Bu soruyu;

Bilir bilmez konuşanlara, 

Birilerine yaranmak adına hekimleri suçlayan siyasetçilere, 

Bilinç problemli insanlara sormak gerekiyor.

Toplumun her kesiminde, her meslekte ve de siyaset yapanlar arasında defolu kişilikler var.

Hekim de bir birey elbette onun da hataları, sorunlu yönleri ve bozuk davranışları olabilecektir.

Ancak!

Tüm bu hatalar hekim için düşünüp kıyaslandığında; devedeki kulak kadar bile olamaz.

Bilir misiniz siz? 

Bir insan hekim olmak için girdiği fakülteyi diğer hiçbir eğitim kurumunda olmayan zorluklarla, güçlüklerle karşı karşıya kalarak altı yılda tamamlamak zorundadır.

Bilir misiniz siz?

Fakültenin ikinci sınıfında tıp öğrencisi bir öğrenim yılı keskin formol kokusu altında, buz gibi bir salonda insan vücudunun en ince noktalarını öğrenmek için elinde bisturi ve pensle 4-5 saat 'Kadavra' üzerinde heyecanla çalışır.

Bilir misiniz siz?

Bir hekim olmak için birinci sınıf dışındaki diğer beş sınıfta çoğu zaman pratik amaçlı gözlerini saatlerce mikroskoptan ayırmamak zorundadır bu öğrenci.

Bilir misiniz siz?

Tıp eğitimi alan bir hekim ikinci sınıftan itibaren beş yıl öğlenden önce pratik dersleri alırken, öğleden sonra da saat:18.oo'e kadar çoğu yoklamalı kürsü derslerine devam etmek durumundadır.

Bilir misiniz siz?

Bir tıp öğrencisinin İkinci sınıftan son sınıfa kadar sayısı akılda kalmayacak kadar çok kaç vizeye, sözlü ve yazılı sınava girmesi gerekir.

Bilir misiniz siz?

Altıncı sınıfa gelip tüm vize, küçük-büyük stajların sınavı verildikten sonra bile eğitim dönemindeki derslerden sorulan sorularla kalabalık bir jüri önünde 'Liyakat Sınavına' girildiğini ve bunu geçtikten sonra ancak 'Hekim' unvanı alındığını nereden bileceksiniz!..

Bir tıp öğrencisinin ve de hekimin (Birkaç defolu kişilikler dışında) hastasının acılarının içinde ve onun yanına olduğunu elbette bilemezsiniz.

Altı yıllık zor ve yoğun eğitimin insanı nasıl yorduğunu ancak ona güç ve sabır kazandırdığını kuşkusuz bilemezsiniz.

Bilir misiniz siz?

Hekim yeri geldiğinde sağlığını, sevgisini ve yaşamını 'Hekimlik Denilen Bir İdeale' harcayan ve bu savurganlıktan mutluluk duyan kişidir.

Bilir misiniz siz?

Bir hekim yaşamını çoğu kez bayram sevinci içinde yaşayamaz, ancak bayram sevinci içinde çalışarak mutlu olur.

Bilir misiniz siz?

İşinin malzemesi olarak acı çeken insanları seçmektedir hekim ve insan sağlığının düşmanı olan her şey onun da düşmanıdır.

Bilir misiniz siz?

Hekimlik yalnızca para kazanılan bir meslek değil, ömür boyu süren 'İlahi' ve 'Üstün' bir sanattır.

Tarih boyunca hekimlerin kutsal varlıklar olarak kabul edildiğini sanıyorum bilmiyorsunuz.
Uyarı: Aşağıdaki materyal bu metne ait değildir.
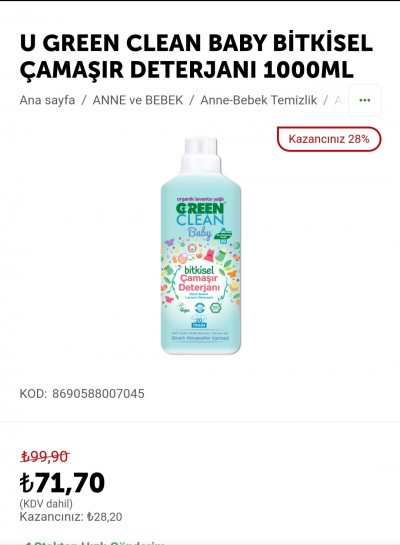The image size is (400, 545).
Task: Click the Kazancınız ₺28,20 savings text
Action: 71,517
Ülkemizde hekimlik yaklaşık yirmi yıldan bu yana popülist yaklaşımlar sonucu çok büyük yaralar aldı. Önlem alınmak istenmediği için gittikçe artan ve yaygınlaşan bir şiddet ve aşağılama söz konusu.

Bilinçsiz bir toplumun hekimliği ve hekimi anlaması asla mümkün olamayacağından onlara kalkan eller ve uzanan diller kırılmalı bir şekilde.